Giant sheets of ice north and south of us rip
from their moorings, crash into the sea.
Those with the most superfluous gadgets
cast the longest silhouettes, but not enough
to thwart ultraviolet rays. For a dollar the drunk
outside the corner bar will share fantastic tales
from the captain of the ship in the bottle. Yes,
that's correct. Goldfinches no longer visit
our garden, and the cockroaches have a new king.
My soul is a fickle shopper, rummaging through
clearance sale bins. What you didn't do, what I did;
at the end all we can hope for are the right regrets.
Of Course
Haphazardly, she stepped on the bathroom scale. It read:
to be continued. Not good, but no less ridiculous than
him, alone in the dark, putting out the black eyes
of his pencils, releasing those undernourished images.
The closed and open universe of the refrigerator
is where she finds herself, haphazardly, of course,
gazing at a slab of plated chicken, two triangles
of pizza, dead father floating with the bottled olives.
Scratch, scratch, goes his tenacious, little implement
while clouds choke the moon and not haphazardly.
Too late for the apostles to commence their all hands on deck
apostle-shtick.

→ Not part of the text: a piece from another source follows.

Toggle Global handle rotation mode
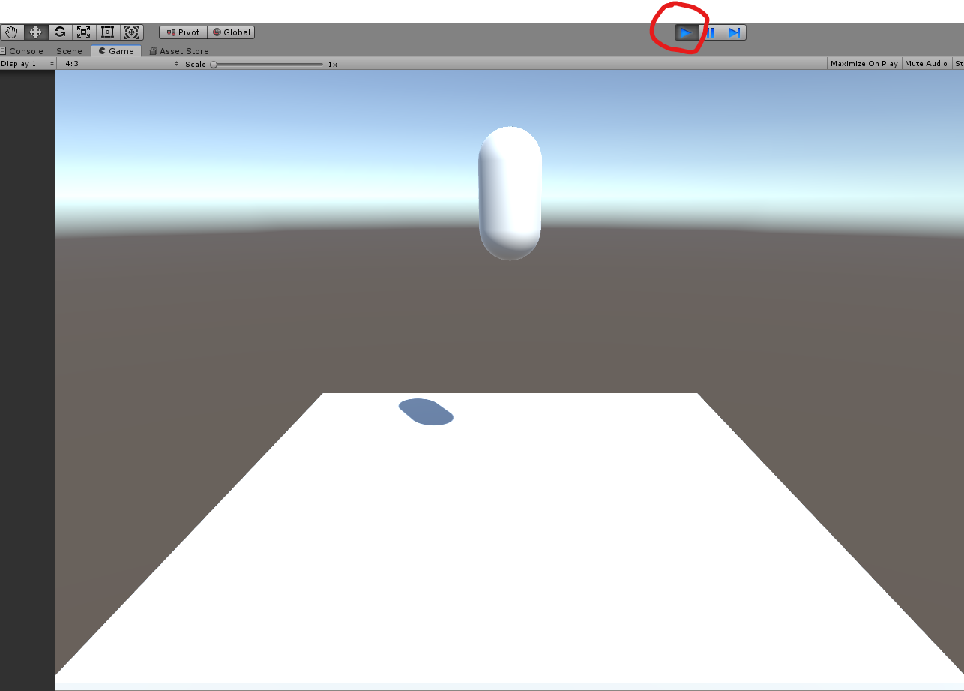 point(231,32)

Of course, you know that already.
Everything else: to be continued. Go on, eat. The poem
is the nightlight in the room in the house where no one sleeps.
Splendor from Squalor
History is a pair of cloth napkins we attempt
to keep clean. But look – tomato sauce in a beard
and cannoli on a blouse! If oregano means
joy of the mountain in Greek, will the gods forgive
our appetites? Oh, to be worthy of the lies we tell,
the wild fabrications. Notice how at the precise
moment my small benevolence might increase
the world, I sneeze, I burp, I flinch. The wind
at the top of the budding maples and walnuts
is a wind refusing to console. Make it more mary
than bloody you demand. The bartender listens,
knowing only a single swinging door separates
splendor from squalor. Free of the shaping past?
I think not. All we can hope for is to be free with it.
Not Quite, Then Again, Perhaps
His sense of dislocation was palpable, like a sofa
left out on the side of the road. She was the integration
of all things disparate, weather vanes and vinyl albums,
fire hydrants and stethoscopes. Friends thought he was
an overgrown mosquito. How else to explain his constant
whining. Her acquaintances were gypsies who became
philosophers in their dreams, so she said. At the office
he’d take a cup of water, a crayon, some string, a paper
clip and pretend he was fishing. One morning, dressed
as Plato, she passed his cubicle and inquired about
his intentions. Drowning worms, was all he muttered.
She told him poodles are typical therapists, so focused on
themselves, and that her blues were evergreen. Nodding yes,
then no, he barked, then offered her a pocketful of stream.